• [EXCERPT TO READ]
::::::::

Skip to content

Opinionation Boundaries

This document defines what is enforced vs pluggable in floe.

floe balances strong opinions with flexibility:

  • ENFORCED: Core platform identity, non-negotiable standards
  • PLUGGABLE: Platform Team selects once, Data Engineers inherit

These standards define floe and cannot be changed:

ComponentStandardRationale
Table FormatApache IcebergOpen, multi-engine, ACID, time-travel
TelemetryOpenTelemetryVendor-neutral industry standard
Data LineageOpenLineageIndustry standard for lineage
DeploymentKubernetes-nativePortable, declarative infrastructure
ConfigurationDeclarative YAMLExplicit over implicit
Transformationdbt-centric”dbt owns SQL” - proven, target-agnostic

Apache Iceberg

  • Provides open table format foundation
  • Enables multi-engine access (Spark, Trino, DuckDB)
  • ACID transactions and time-travel
  • Swapping for Delta Lake would fragment the ecosystem

OpenTelemetry

  • Vendor-neutral observability
  • Single SDK for traces, metrics, logs
  • W3C standard propagation
  • Custom telemetry would create lock-in

OpenLineage

  • Industry standard for data lineage
  • Automatic propagation through pipeline
  • Integrates with Dagster, dbt, Spark
  • Custom lineage would limit interoperability

Kubernetes-native

  • Portable across cloud providers
  • Declarative infrastructure
  • Standard for container orchestration
  • Supporting Docker Compose creates testing parity issues

dbt-centric

  • Proven transformation layer
  • Handles SQL dialect translation
  • Large ecosystem of packages
  • Building custom SQL handling duplicates effort

Platform Team selects these once in manifest.yaml:

ComponentAlpha-Supported Reference PathImplemented AlternativesPlanned Or Ecosystem Examples
ComputeDuckDBNone validated as an alpha product pathSpark, Snowflake, Databricks, BigQuery, Redshift
OrchestrationDagsterNone validated as an alpha product pathAirflow 3.x, Prefect, Argo Workflows
CatalogPolarisNone validated as an alpha product pathAWS Glue, Hive Metastore, Nessie
StorageS3-compatible object storage through the implemented storage plugin; demo uses MinIOS3-compatible backends where configured and validated by the platform teamGCS, Azure Blob, provider-native object storage
Telemetry BackendJaeger and console telemetry pluginsOTLP-compatible backends through standard OpenTelemetry configurationDatadog, Grafana Cloud, AWS X-Ray
Lineage BackendMarquezNone validated as an alpha product pathAtlan, OpenMetadata, Egeria
dbt Runtimedbt Coredbt Fusion plugin exists as an implementation path requiring explicit validationdbt Cloud
Semantic LayerCube reference implementationNone validated as an alpha product pathdbt Semantic Layer
Ingestiondlt plugin primitiveNone validated as a full product pathAirbyte-style integrations
Data Quality Frameworkdbt expectations and Great Expectations plugin primitivesNone validated as a full product pathSoda, custom
SecretsKubernetes Secrets and Infisical plugin primitivesNone validated as a full product pathVault, External Secrets Operator

Compute

  • Organizations have existing investments
  • Different scale requirements (DuckDB vs Spark)

::::::::

• [STORED DATA]
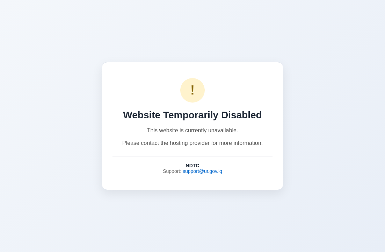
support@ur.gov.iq (202, 171)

::::::::

• [TASK SET]
1: According to the page on floe's enforced and pluggable components, what does the demo use for S3-compatible object storage?
2: Pick up the page on floe's enforced and pluggable components after its last line and carry it on.
The data have no connection to the page on floe's enforced and pluggable components.

• [ANSWERS TO EACH TASK]
1: MinIO.

2:
  • Cost considerations (self-hosted vs cloud)
  • All compute targets produce Iceberg tables (enforced)

Orchestration

  • Many organizations already use Airflow
  • Different feature requirements
  • Operational familiarity matters
  • All orchestrators emit OpenLineage (enforced)

Catalog

  • Cloud provider preferences (AWS → Glue)
  • Existing infrastructure investments
  • Different feature requirements
  • All catalogs support Iceberg (enforced)

Ingestion

  • Different connector requirements
  • Existing Airbyte deployments
  • Scale and complexity tradeoffs
  • All ingestion writes to Iceberg (enforced)

Storage

  • Cloud provider preferences (AWS S3 vs GCP GCS vs Azure Blob)
  • Data sovereignty requirements (on-prem MinIO, NetApp)
  • Multi-cloud strategies (S3 + GCS for disaster recovery)
  • Cost optimization (MinIO vs cloud object storage)
  • All storage via PyIceberg FileIO (enforced)

Telemetry Backend

  • Existing telemetry investments (Datadog APM, Grafana Cloud)
  • Cost considerations (self-hosted Jaeger vs SaaS backends)
  • Feature requirements (APM, distributed tracing, alerting, metrics visualization)
  • Compliance needs (data residency for telemetry data)
  • All telemetry via OpenTelemetry + OTLP Collector (enforced)

Lineage Backend

  • Existing lineage investments (Atlan, OpenMetadata)
  • Cost considerations (self-hosted Marquez vs SaaS data catalogs)
  • Feature requirements (impact analysis, column-level lineage, data governance)
  • Integration with existing data catalogs (Atlan, Collibra)
  • All lineage via OpenLineage HTTP transport (enforced)

Data Quality Framework

  • Different quality check requirements (statistical vs rule-based)
  • Existing Great Expectations or Soda investments
  • Feature requirements (expectation suites vs YAML checks)
  • Integration preferences (Python API vs CLI)
  • All quality plugins via DataQualityPlugin interface (enforced)
  • dbt tests remain enforced (wrapped by DBTExpectationsPlugin for unified scoring)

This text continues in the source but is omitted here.